WHAT YOU SHOULD DO. In the configuration text below, rewrite the paragraph starting "When ``True``, child process output is written" more briefly, keeping its main facts.

EXCERPTED TEXT.
□ □ □ □ □
When ``False``, child processes inherit parent stdio.
.. code-block:: python
from monarch.config import configured
with configured(enable_log_forwarding=True):
# Child process logs will be forwarded
mesh = this_host().spawn_procs(per_host={"workers": 4})
``enable_file_capture``
Enable capturing child process output to log files on disk.
- **Type**: ``bool``
- **Default**: ``False``
- **Environment**: ``HYPERACTOR_MESH_ENABLE_FILE_CAPTURE``
When ``True``, child process output is written to host-scoped log
files. Can be combined with ``enable_log_forwarding`` for both
streaming and persistent logs.
``tail_log_lines``
Number of recent log lines to retain in memory per process.
- **Type**: ``int``
- **Default**: ``0``
- **Environment**: ``HYPERACTOR_MESH_TAIL_LOG_LINES``
Maintains a rotating in-memory buffer of the most recent log lines for
debugging.
Independent of file capture.
.. code-block:: python
from monarch.config import configured
# Keep last 100 lines for debugging
with configured(tail_log_lines=100):
mesh = this_host().spawn_procs(per_host={"workers": 4})
``read_log_buffer``
Buffer size for reading logs (in bytes).
- **Type**: ``int``
- **Default**: ``100``
- **Environment**: ``HYPERACTOR_READ_LOG_BUFFER``
``force_file_log``
Force file-based logging regardless of environment.
- **Type**: ``bool``
- **Default**: ``False``
- **Environment**: ``HYPERACTOR_FORCE_FILE_LOG``
``prefix_with_rank``
Prefix log lines with rank information.
- **Type**: ``bool``
- **Default**: ``True``
- **Environment**: ``HYPERACTOR_PREFIX_WITH_RANK``
Message Handling
----------------
``message_ack_time_interval``
Time interval for message acknowledgments.
- **Type**: ``str`` (duration format)
- **Default**: ``"500ms"``
- **Environment**: ``HYPERACTOR_MESSAGE_ACK_TIME_INTERVAL``
``message_ack_every_n_messages``
Acknowledge every N messages.
- **Type**: ``int``
- **Default**: ``1000``
- **Environment**: ``HYPERACTOR_MESSAGE_ACK_EVERY_N_MESSAGES``
``message_ttl_default``
Default message time-to-live (number of hops).
- **Type**: ``int``
- **Default**: ``64``
- **Environment**: ``HYPERACTOR_MESSAGE_TTL_DEFAULT``
``split_max_buffer_size``
Maximum buffer size for message splitting (number of fragments).
□ □ □ □ □
STORED RECORDS.
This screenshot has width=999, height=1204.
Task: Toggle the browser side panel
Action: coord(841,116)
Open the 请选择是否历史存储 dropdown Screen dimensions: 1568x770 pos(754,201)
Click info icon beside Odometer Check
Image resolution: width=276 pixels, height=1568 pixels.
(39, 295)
□ □ □ □ □
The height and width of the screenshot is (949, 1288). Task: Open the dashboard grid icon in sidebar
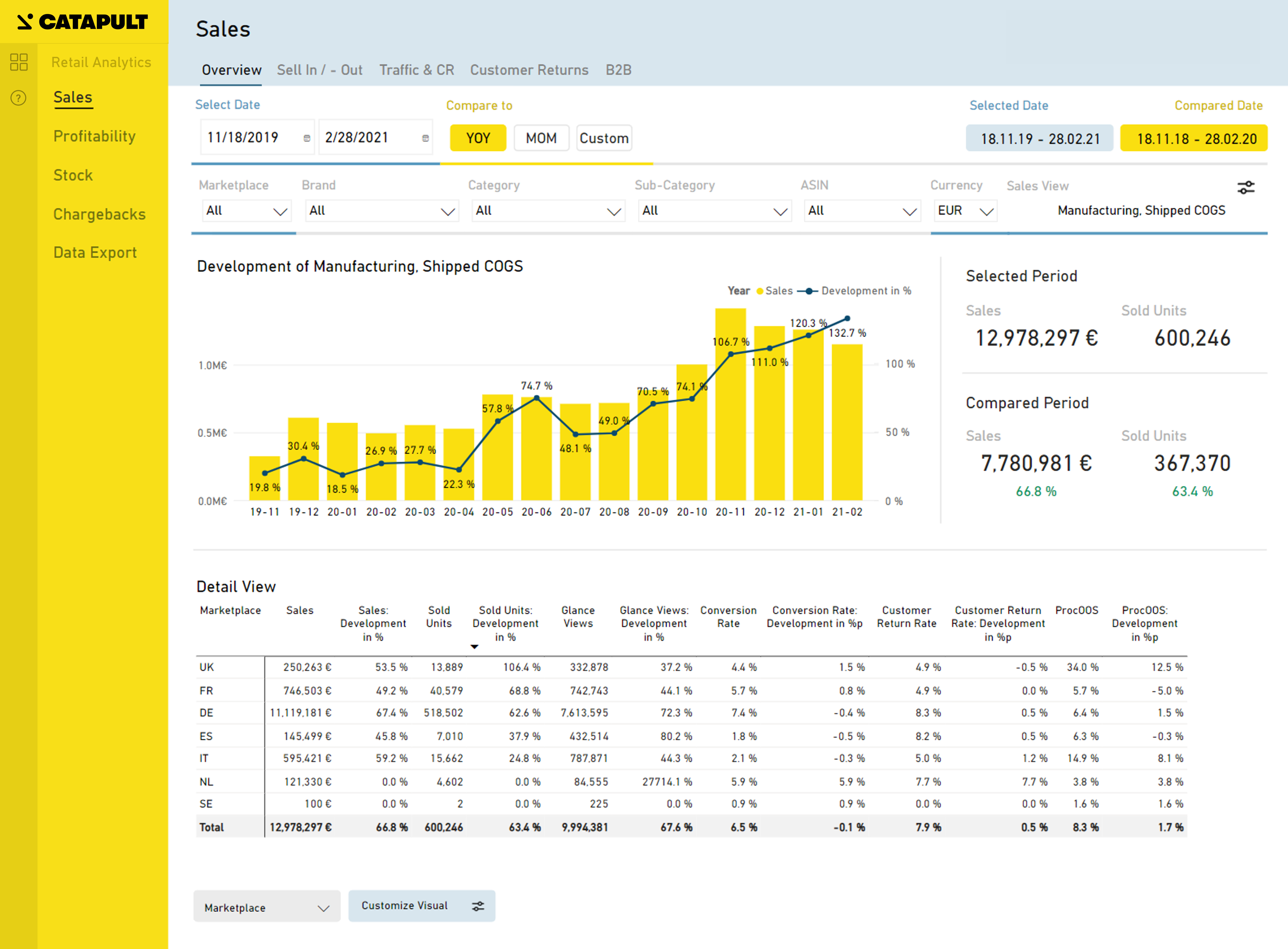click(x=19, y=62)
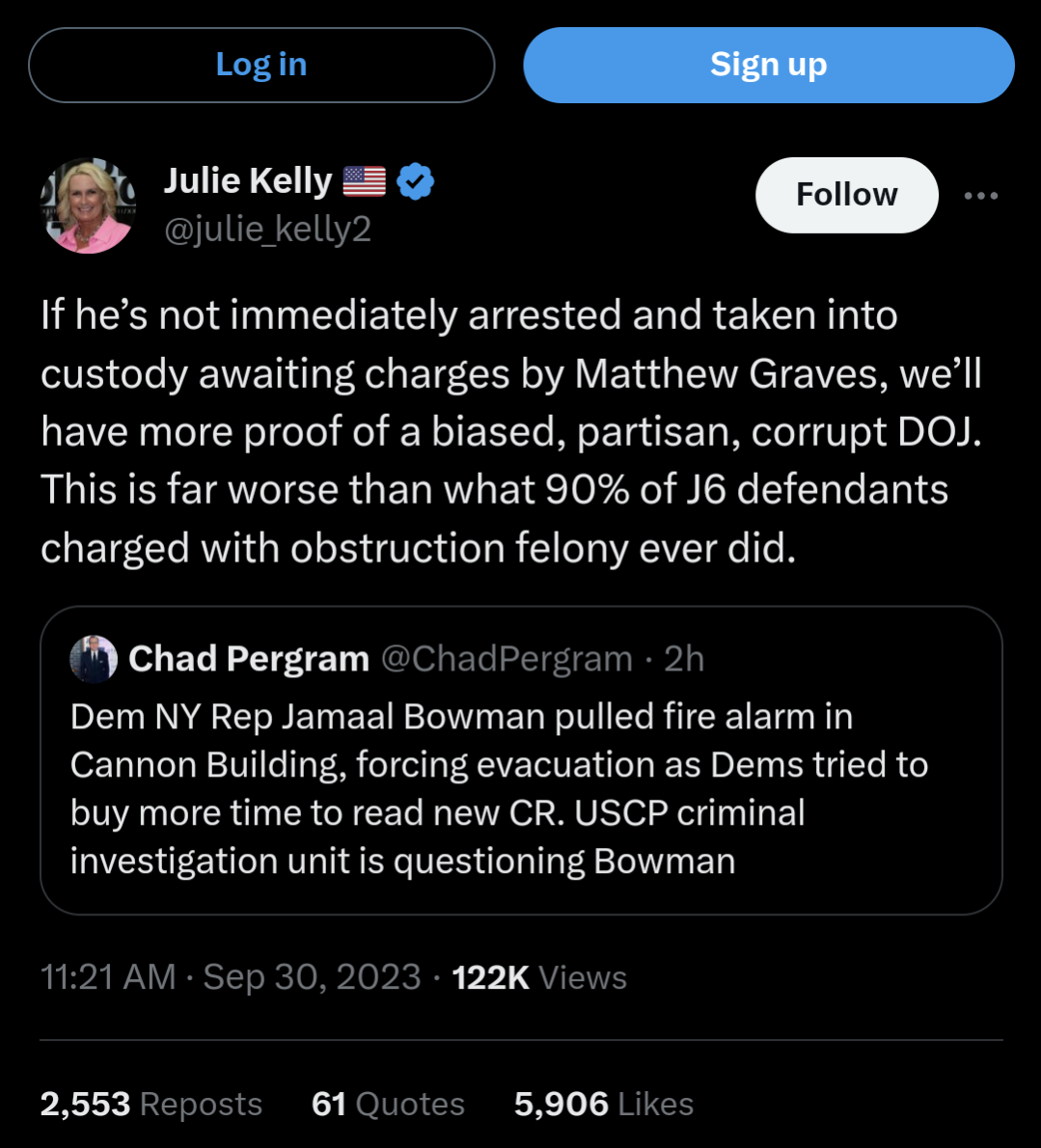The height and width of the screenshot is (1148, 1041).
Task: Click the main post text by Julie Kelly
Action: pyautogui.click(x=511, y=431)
□ □ □ □ □
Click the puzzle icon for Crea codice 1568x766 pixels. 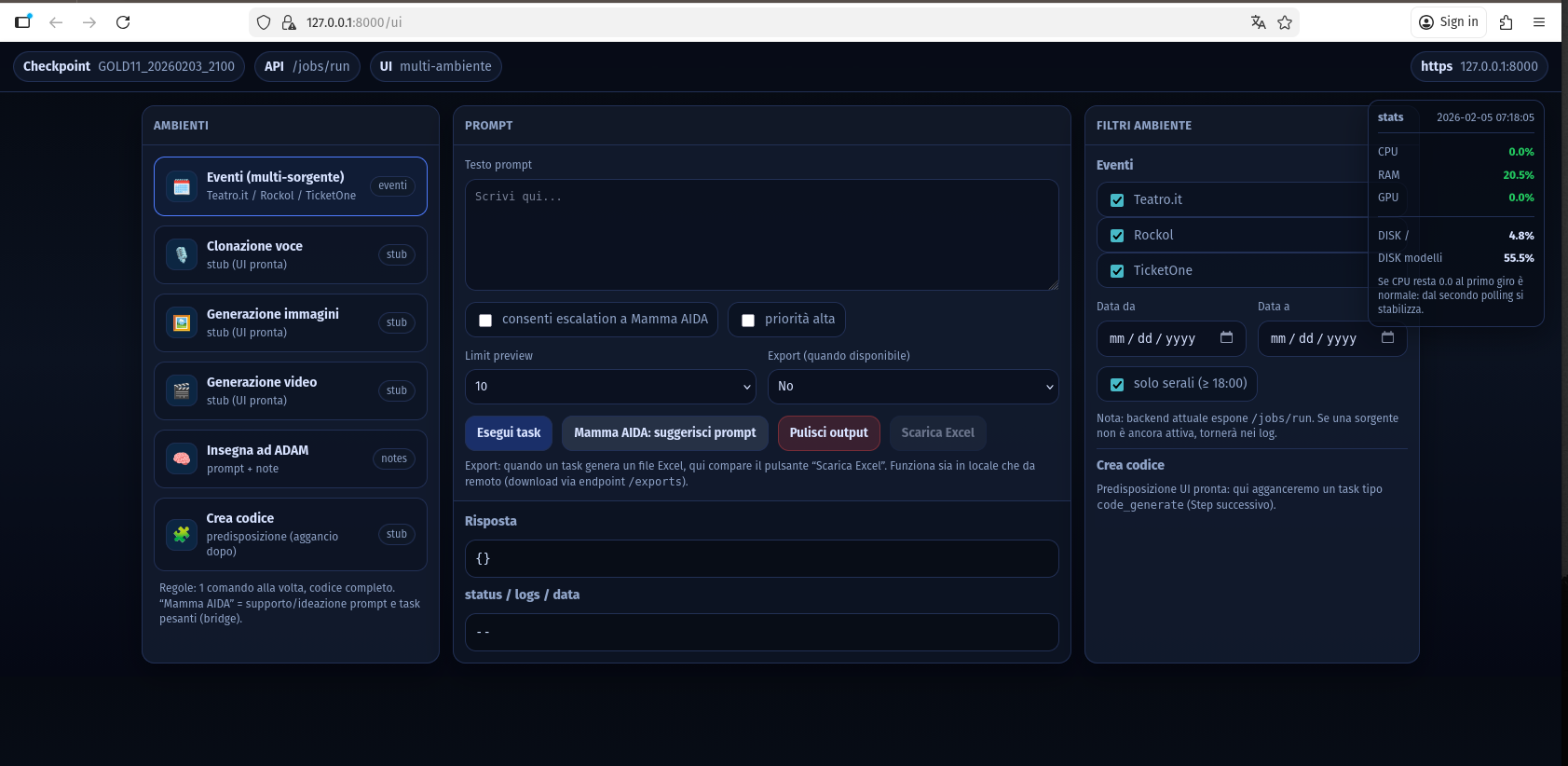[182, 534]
□ □ □ □ □
RESULT. If set to ``True``, child process output goes to host-scoped log files. Pairing it with ``enable_log_forwarding`` gives both streaming and persistent logs.